En su turno de intervención, el portavoz del PP en la Comisión de Exteriores, Carlos Floriano, tiró de ironía para afirmar que, “efectivamente, este es un acuerdo histórico, porque hay que remontarse siglos para encontrar una oportunidad perdida, como la que nos dio el Brexit, para avanzar en la recuperación de la colonia que el Reino Unido mantiene en nuestro país”.

“Tras el Brexit, el Consejo de la Unión Europea dejó claro que ningún acuerdo sobre Gibraltar podría salir adelante sin el consentimiento de España”, recordó. “Era una posición de fuerza inédita, un momento propicio para poner sobre la mesa cuestiones como la soberanía, sobre la que tenemos a favor no solo la última posición de la Unión Europea, sino resoluciones de la ONU que consideran a Gibraltar un territorio no autónomo sometido a la descolonización de acuerdo con el principio de integridad territorial, cuyo futuro tendrá que ser sometido a negociación entre el Reino Unido y España”, prosiguió.

Por ello, según Floriano, el Gobierno “ha tirado por la ventana la mejor oportunidad que ha tenido España para dar pasos” en favor de la soberanía. “Si no ha reclamado la soberanía o un periodo de transición de cosoberanía, ¿entonces qué ha hecho el Gobierno?
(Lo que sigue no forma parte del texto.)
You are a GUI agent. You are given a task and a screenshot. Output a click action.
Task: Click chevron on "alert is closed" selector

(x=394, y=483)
Exactamente lo contrario, ha dado pasos atrás, ha decidido autoexcluirse, diluir la negociación en el marco de un acuerdo entre la Unión Europea y el Reino Unido y renunciar a ejercer el poder que tenía”, denunció.

“No es que hayan perdido una negociación difícil, es que, sencillamente, no han querido dar una batalla que podíamos haberla dado”, reprochó Floriano a Albares. “Se han entregado sin pedir nada a cambio, y eso dice muy poco de un negociador: han renunciado a nuestra posición en el Sáhara, han renunciado a nuestra posición en Gibraltar” y, a partir de ahora, “se hará cuando la Unión Europea considere y quiera, ya no tenemos el poder que teníamos”, lamentó.
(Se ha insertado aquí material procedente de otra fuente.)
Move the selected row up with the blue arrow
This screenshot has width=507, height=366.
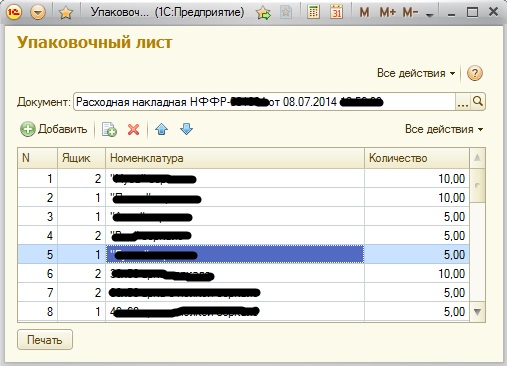click(x=162, y=129)
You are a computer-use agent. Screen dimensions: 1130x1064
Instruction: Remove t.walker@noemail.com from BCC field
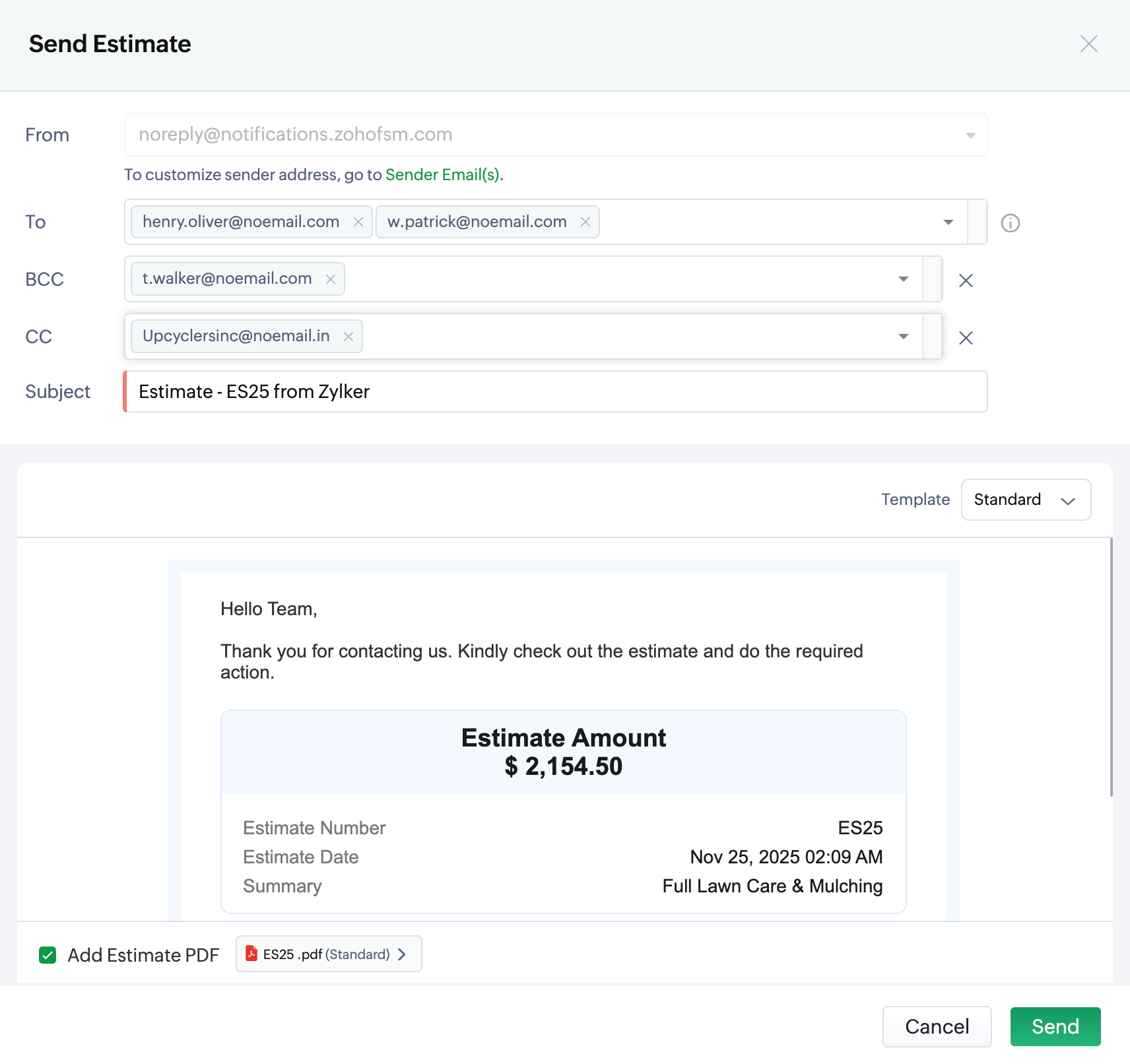pos(331,279)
“Han conseguido que España no avance hacia la soberanía, que un Gobierno español reconozca de facto soberanía británica sobre espacios reclamados por España, que los gibraltareños mejoren su posición dentro de la Unión Europea cuando el Reino Unido la ha abandonado y niega a los diputados españoles la posibilidad de votar sobre esta materia”, prosiguió.

“Los diputados ingleses en el Parlamento podrán votar, pero nosotros no, y no será porque la Unión Europea, la Comisión o el Consejo lo hayan impedido, sino porque el Gobierno español ha preferido que los españoles, que los diputados españoles no nos pronunciemos sobre esta materia, como nos faculta el artículo 94 de la Constitución”, denunció.